In 2003, Moss Adams Advisory Services (“Moss Adams”) recommended that Couturier be given no more than between $6 million and $9 million, the value of the deferred compensation agreements which N & NW carried on its books at that time. The record reveals that the Moss Adams fairness/valuation team was clearly uncomfortable with the package proposed by Couturier and Johanson, and refused to opine on the fairness of what ultimately became a $34.8 million package. On January 21, 2004, Moss Adams qualified its opinion to specifically exclude the “issues of whether the executive compensation for various executives and related packages represent ‘reasonable’ compensation,” deferring to others the resolution of these matters.

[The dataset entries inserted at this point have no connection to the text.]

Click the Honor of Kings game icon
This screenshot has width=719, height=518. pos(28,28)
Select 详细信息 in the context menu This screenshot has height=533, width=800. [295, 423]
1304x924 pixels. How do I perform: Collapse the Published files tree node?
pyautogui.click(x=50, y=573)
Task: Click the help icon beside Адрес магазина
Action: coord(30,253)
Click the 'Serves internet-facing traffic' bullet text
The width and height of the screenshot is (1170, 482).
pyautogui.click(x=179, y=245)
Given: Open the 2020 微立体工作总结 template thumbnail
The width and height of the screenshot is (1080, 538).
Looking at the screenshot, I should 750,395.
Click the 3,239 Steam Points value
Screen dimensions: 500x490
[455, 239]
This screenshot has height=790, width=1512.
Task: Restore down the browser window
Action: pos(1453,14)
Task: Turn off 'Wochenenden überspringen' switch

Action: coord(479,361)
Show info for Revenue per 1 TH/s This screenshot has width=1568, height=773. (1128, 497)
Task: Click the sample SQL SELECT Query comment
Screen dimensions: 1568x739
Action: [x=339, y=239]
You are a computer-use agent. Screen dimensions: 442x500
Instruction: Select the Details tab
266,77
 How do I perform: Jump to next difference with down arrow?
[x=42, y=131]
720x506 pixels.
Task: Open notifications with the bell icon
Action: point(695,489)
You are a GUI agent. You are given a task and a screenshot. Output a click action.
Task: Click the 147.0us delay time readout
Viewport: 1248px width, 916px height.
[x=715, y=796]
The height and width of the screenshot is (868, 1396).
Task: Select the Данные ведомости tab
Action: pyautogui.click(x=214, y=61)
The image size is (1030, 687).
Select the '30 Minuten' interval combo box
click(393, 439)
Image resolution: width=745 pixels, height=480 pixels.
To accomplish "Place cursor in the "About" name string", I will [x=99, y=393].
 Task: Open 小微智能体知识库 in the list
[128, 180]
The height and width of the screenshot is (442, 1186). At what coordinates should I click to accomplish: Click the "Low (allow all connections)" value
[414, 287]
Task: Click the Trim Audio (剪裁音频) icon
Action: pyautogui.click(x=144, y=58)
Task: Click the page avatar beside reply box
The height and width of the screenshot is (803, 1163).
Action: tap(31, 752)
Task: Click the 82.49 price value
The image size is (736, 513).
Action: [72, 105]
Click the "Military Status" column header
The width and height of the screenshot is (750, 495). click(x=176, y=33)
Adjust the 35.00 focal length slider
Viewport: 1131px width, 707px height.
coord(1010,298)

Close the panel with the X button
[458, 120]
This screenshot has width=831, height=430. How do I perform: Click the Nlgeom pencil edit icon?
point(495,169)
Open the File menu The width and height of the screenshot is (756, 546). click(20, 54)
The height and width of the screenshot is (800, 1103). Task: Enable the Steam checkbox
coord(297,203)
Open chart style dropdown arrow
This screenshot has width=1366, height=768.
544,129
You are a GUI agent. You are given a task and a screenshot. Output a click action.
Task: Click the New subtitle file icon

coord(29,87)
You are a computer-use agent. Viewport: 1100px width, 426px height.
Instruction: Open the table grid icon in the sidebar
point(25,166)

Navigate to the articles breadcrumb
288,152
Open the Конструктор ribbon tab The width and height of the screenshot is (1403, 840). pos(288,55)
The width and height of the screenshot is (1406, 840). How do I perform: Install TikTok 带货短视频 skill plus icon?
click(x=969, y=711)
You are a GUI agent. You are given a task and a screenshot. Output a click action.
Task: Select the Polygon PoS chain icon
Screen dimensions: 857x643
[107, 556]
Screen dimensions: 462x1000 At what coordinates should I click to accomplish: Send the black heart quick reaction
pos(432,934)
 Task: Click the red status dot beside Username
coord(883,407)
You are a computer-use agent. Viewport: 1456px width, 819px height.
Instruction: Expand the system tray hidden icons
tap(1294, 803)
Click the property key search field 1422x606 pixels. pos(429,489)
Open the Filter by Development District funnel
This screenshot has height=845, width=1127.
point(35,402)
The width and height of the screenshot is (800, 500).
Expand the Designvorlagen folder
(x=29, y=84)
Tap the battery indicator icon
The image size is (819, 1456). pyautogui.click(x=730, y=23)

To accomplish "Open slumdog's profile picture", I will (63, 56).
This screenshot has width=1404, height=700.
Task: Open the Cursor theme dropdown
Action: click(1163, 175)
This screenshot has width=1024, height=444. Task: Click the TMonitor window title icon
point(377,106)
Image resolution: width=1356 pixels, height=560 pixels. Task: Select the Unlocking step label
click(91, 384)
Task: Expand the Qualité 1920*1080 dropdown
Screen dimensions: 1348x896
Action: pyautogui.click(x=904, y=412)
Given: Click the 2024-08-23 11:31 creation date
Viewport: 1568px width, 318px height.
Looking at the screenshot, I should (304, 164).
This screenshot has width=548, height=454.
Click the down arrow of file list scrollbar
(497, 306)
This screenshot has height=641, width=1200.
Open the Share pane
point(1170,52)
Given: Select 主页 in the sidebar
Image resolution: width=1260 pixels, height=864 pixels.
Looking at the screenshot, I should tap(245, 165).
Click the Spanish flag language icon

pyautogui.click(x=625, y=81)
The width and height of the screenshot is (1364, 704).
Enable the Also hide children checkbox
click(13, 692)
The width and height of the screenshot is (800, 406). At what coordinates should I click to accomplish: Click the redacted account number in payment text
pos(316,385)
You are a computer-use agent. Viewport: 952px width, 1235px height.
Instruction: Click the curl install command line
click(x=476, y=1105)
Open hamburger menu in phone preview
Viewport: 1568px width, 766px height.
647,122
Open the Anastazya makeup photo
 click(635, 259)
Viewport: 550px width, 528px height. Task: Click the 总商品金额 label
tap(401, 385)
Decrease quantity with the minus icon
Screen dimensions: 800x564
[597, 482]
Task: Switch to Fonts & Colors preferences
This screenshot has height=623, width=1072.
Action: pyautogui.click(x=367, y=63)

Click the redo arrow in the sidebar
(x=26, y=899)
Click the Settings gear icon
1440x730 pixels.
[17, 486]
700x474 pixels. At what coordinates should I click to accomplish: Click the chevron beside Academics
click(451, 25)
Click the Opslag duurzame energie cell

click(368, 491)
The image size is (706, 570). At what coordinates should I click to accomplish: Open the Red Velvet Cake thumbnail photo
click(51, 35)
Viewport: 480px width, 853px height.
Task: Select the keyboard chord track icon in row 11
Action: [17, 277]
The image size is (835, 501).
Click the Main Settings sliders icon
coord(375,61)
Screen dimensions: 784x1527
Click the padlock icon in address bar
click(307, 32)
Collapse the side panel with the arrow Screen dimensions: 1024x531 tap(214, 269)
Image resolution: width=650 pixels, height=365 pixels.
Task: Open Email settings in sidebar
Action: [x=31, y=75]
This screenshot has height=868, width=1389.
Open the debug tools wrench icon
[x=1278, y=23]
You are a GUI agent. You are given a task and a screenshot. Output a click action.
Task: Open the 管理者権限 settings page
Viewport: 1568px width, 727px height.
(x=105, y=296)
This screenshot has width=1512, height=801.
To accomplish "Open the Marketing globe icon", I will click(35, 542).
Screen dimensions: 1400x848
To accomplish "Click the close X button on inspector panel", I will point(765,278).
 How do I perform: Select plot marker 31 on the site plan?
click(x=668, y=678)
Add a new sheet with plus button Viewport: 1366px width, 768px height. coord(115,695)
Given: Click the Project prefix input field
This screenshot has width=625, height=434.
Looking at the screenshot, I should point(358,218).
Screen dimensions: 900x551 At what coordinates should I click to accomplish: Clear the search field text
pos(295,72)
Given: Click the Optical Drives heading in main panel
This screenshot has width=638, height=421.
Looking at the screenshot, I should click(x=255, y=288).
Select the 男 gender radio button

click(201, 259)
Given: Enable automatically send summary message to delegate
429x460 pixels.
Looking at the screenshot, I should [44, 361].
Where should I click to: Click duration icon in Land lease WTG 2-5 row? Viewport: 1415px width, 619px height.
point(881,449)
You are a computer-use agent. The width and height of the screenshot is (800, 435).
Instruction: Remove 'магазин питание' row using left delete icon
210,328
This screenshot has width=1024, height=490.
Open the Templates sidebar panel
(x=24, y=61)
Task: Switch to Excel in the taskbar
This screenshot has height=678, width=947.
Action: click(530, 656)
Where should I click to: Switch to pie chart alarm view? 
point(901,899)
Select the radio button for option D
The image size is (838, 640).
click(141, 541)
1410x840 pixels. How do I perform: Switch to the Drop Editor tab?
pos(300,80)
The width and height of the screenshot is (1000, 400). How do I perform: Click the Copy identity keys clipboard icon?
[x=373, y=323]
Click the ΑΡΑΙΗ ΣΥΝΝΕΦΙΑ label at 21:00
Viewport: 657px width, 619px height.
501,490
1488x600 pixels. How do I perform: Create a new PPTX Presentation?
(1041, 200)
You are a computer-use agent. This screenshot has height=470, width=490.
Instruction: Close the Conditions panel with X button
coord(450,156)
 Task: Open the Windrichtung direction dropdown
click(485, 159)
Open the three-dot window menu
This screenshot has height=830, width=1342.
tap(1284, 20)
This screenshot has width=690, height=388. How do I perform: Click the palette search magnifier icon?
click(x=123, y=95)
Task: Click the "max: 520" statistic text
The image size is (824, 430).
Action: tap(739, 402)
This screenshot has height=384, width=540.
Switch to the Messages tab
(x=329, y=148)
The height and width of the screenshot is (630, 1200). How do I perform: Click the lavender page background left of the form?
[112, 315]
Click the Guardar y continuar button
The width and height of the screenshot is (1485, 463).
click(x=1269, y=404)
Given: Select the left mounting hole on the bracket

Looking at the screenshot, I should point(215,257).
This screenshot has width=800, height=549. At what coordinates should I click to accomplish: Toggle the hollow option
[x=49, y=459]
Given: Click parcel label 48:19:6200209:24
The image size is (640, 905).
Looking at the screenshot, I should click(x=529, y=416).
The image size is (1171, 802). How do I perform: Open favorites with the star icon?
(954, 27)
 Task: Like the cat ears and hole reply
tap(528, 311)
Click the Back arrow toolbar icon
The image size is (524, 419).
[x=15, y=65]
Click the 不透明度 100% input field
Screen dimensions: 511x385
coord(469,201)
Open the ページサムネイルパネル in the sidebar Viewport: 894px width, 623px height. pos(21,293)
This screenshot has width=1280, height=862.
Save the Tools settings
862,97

At least at this stage in the proceedings, it is difficult to understand how an ERISA fiduciary exercising the requisite care, and acting exclusively in the ESOP's interest, could have acquiesced to a buyout package for Couturier that apparently exceeded the fair market value by some $25 million. As trustees, Defendants should have opposed the buyout package. And as directors with authority over the selection and retention of trustees, Defendants should have recognized that Couturier was hopelessly mired in a clear conflict of interest involving such blatant self-dealing and sought his removal as an ESOP trustee.
Because Plaintiffs are likely to succeed in proving that Defendants breached their ERISA duties, they are also likely to succeed in proving that Defendants are not entitled to indemnification, nor to advancement of defense costs, because section 410(a) of ERISA renders the governing agreements void. Section 410(a) specifies that “any provision in an agreement or instrument which purports to relieve a fiduciary from responsibility or liability for any responsibility, obligation, or duty under this part shall be void as against public policy.” 29 U.S.C. § 1110(a). Thus, “[i]f an ERISA fiduciary writes words in an instrument exonerating itself of fiduciary responsibility, the words, even if agreed upon, are generally without effect.” IT Corp. v. Gen. Am. Life Ins. Co., 107 F.3d 1415, 1418 (9th Cir.1997).
Admittedly, ERISA does not bar the purchase of liability insurance by a plan, fiduciary, or employer. 29 U.S.C. § 1110(b). The DOL has therefore interpreted section 410 to permit indemnification of fiduciaries so long as the agreement “do[es] not relieve a fiduciary of responsibility or liability” under ERISA. 29 C.F.R. § 2509.75–4. In other words, an indemnification provision is valid if it “merely permit[s] another party to satisfy any liability incurred by the fiduciary in the same manner as insurance.” Id. This DOL exemption does not, however, extend to indemnification of a fiduciary by the ERISA plan itself. Id. (“The Department of Labor interprets section 410(a) as rendering void any arrangement for indemnification of a fiduciary of an employee benefit plan by the plan.”). The DOL has explained that “[s]uch an arrangement would have the same result as an exculpatory clause, in that it would, in effect, relieve the fiduciary of responsibility and liability to the plan by abrogating the plan's right to recovery from the fiduciary for breaches of fiduciary obligations.” Id.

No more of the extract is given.